One in four fish is caught and traded illegally, negatively impacting fish stocks and ecosystems, coastal communities, consumers and seafood industry.


East Asian countries can play a significant role in the global effort to combat IUU fishing.

Globally, illegal and unreported fishing accounts for annual economic losses of $10 to 23.5 billion, representing between 11 and 26 million tonnes of seafood. As much as 30 percent of global catch may be unreported. In addition to economic losses, IUU fishing undermines sustainable fisheries management and governance, depleting fish stocks and negatively impacting ecosystems, threatens the livelihoods and food security of coastal communities, and creates unfair competition for legal fisheries and industry.

Together, China, Japan, and Russia represent nearly 25% of global fish landings and, as a whole, Asia accounts for more than 50% of global fish landings.

East Asian countries like Japan, China, Korea, and Russia’s Far East play a major role in the global seafood sector as producers, traders, and consumers. Unfortunately, loopholes and gaps exist within dominant Asian supply chains, creating risk and enabling IUU product to enter regional Asian and global marketplaces, affecting both legal industry players as well as consumers alike.

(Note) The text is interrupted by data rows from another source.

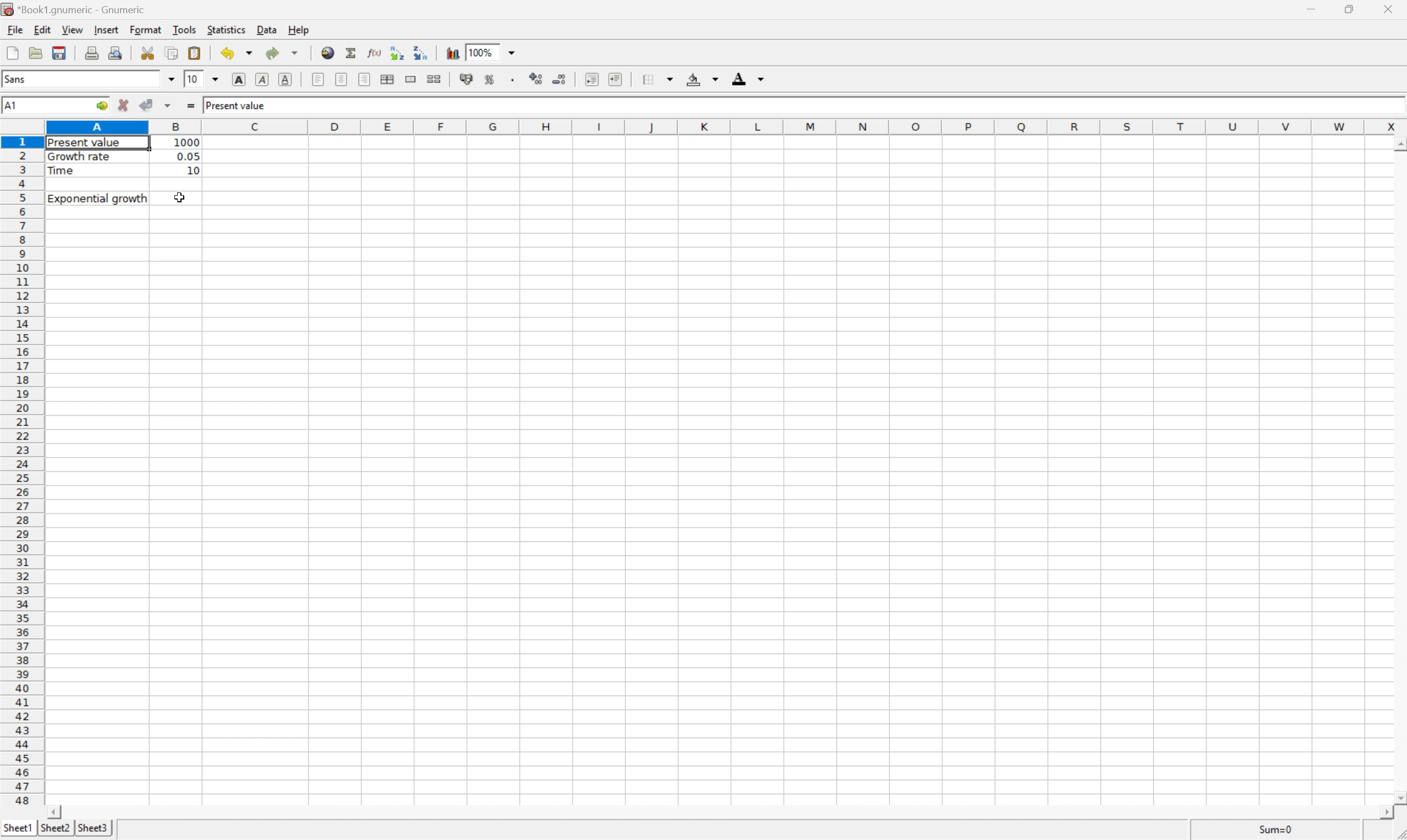 This screenshot has height=840, width=1407. I want to click on Sum into current cell, so click(351, 52).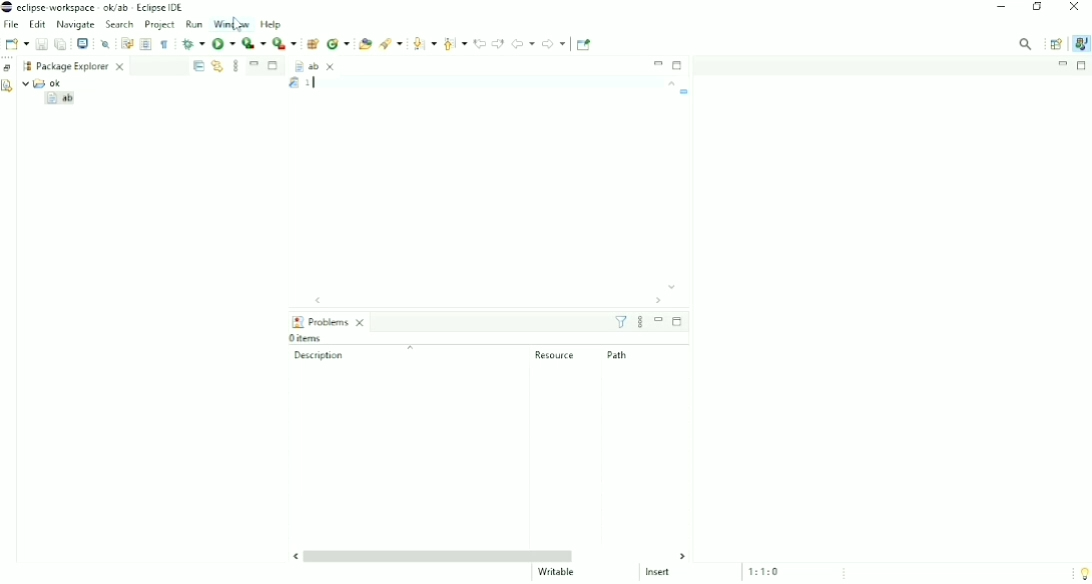 The height and width of the screenshot is (584, 1092). Describe the element at coordinates (61, 44) in the screenshot. I see `Save All` at that location.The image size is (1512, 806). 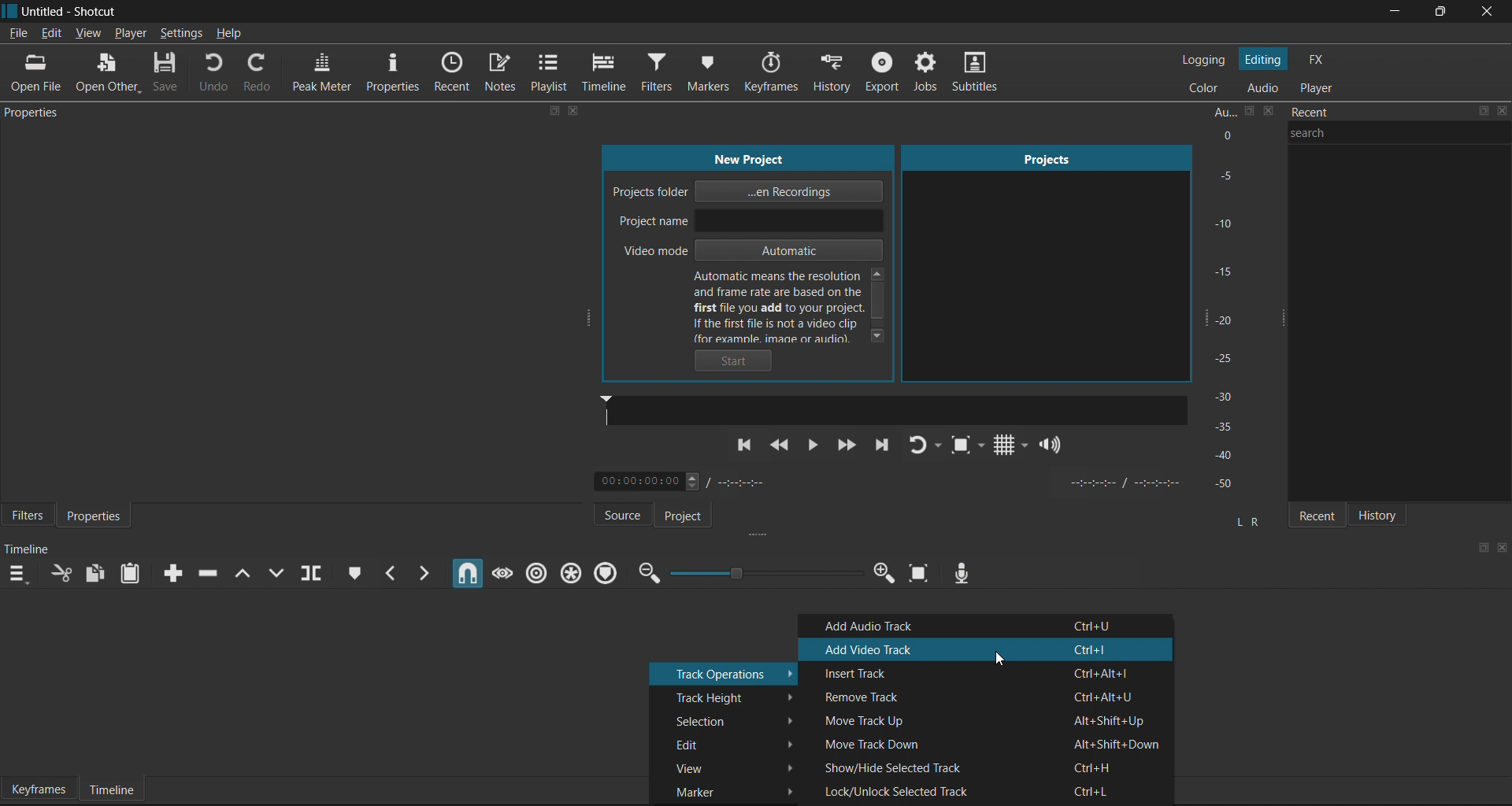 I want to click on Show/Hide Selected Track, so click(x=989, y=765).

We’re building momentum to combat IUU fishing in Asia, at the source, by engaging fisheries, supply chain partners, and policy makers across Northeast Asia. We’re on the water working with fishermen to close loopholes where illegal product might enter seafood supply chains; we’re building support for legal and traceable fisheries through market-based incentives; and we’re bolstering industry champions who embody best practices.